Studio album by Gina Jeffreys
- Released: 13 January 2007(Australia)
- Genre: Country
- Length: 47:03
- Label: Ocean Road Music
- Producer: Rod McCormack

Gina Jeffreys chronology
| Best of Gina Jeffreys... So Far (2002) | Walks of Life (2007) | Old Paint (2010) |

Singles from Walks of Like
- "Live It" Released: November 2006; "Stepped Right in It" Released: February 2007;

= Walks of Life =

Walks of Life is the sixth studio album by Australian country singer Gina Jeffreys. It was her first studio album since her 2001 album Angel and first on the independent label Ocean Road Music.

The album was produced by husband and highly respected musician Rod McCormack and showcased a new vocal maturity of Jeffreys.

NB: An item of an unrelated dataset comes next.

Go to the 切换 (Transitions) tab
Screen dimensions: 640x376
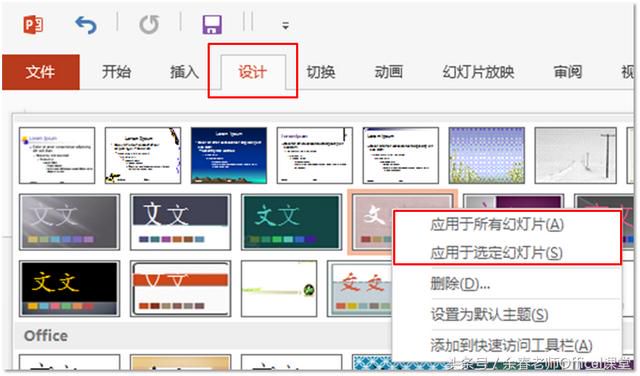(x=321, y=72)
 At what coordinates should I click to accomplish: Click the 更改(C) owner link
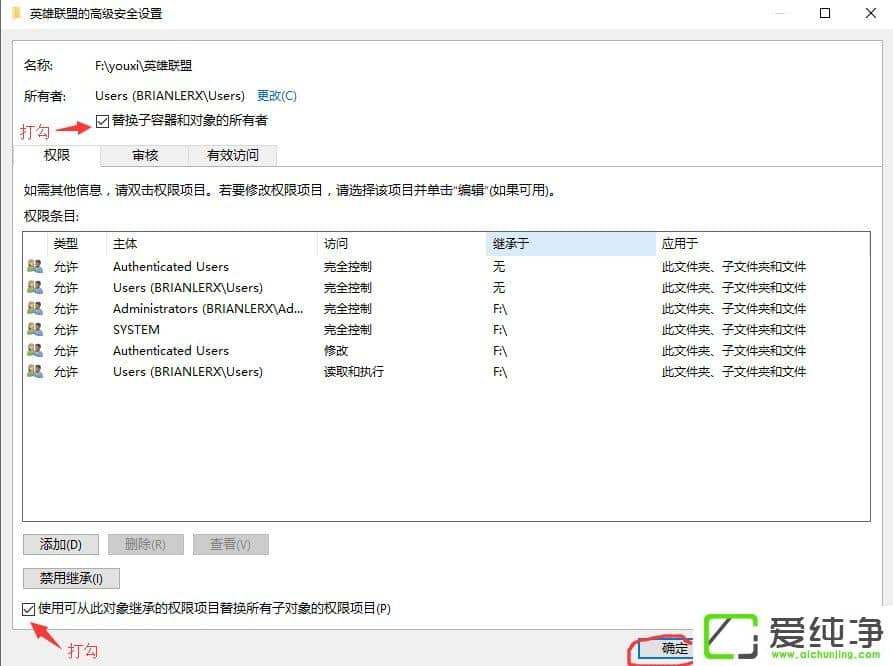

The first single, "Live It", was released in November 2006 and the album was released at the 2007 Tamworth Country Music Festival.

Jeffreys co-wrote five of the songs on the album and said of this; "I try to write songs about real stuff in my life and if I'm lucky, people will connect with it. Musically, I love the traditional sounds of acoustic instruments like the banjo, mandolin, fiddle and guitar with lots of beautiful harmonies".

The title of the album gives name to a now annual "Walk of Life" at the Tamworth Country Music Festival. It commenced in 2007 with Jeffreys and other country music artists and fans walking around the streets of Tamworth creating an awareness and raise money for the Foundation. Money raised goes towards the Leukaemia Foundation.

Jeffreys toured nationally with the album.

==Review==
Susan Jarvis of Country Music Capital News said; "It's been a long wait for Gina's new album, Walks Of Life, but well worth every minute. From the first song, Gina sets the tone for an inspiring, perceptive album that is both appealing and contains some important messages. Walks Of Life is about all the stages of life. Perhaps the highest accolade I can give an album is that it moved me so much it made me cry. This one did. Gina has created a stunning, very special album that shows why she's so highly regarded by Australia's country music community and her many fans."

==Track listing==
- Standard Edition (ORMGJA03)
1. "Live It" – 3:44
2. "The Truth About Lies" – 3:26
3. "Never Mind" (Feat. Felicity Urquhart) – 3:52
4. "Stepped Right In It" – 3:08
5. "Walks of Life" – 4:56
6. "A Woman Knows" – 3:20
7. "Song I Never Heard" – 3:34
8. "You Make My Heart Sing" (featuring Rod McCormack) – 1:50
9. "Heart Like a Wall" – 3:10
10. "Little Circle" – 4:40
11. "Evening Star" 3:55
12. "On a Good Day" 3:29
13. "Ivy and the Oak" 4:10

==Charts==

| Chart (2007) | Peak position |
|---|---|
| Australian Albums (ARIA) | 136 |
| Australian Country Albums (ARIA) | 14 |

==Awards==
The album was nominated for 'ARIA Award for Best Country Album' at the 2007 ceremony. It lost out to "Love, Pain & the whole crazy thing" by Keith Urban.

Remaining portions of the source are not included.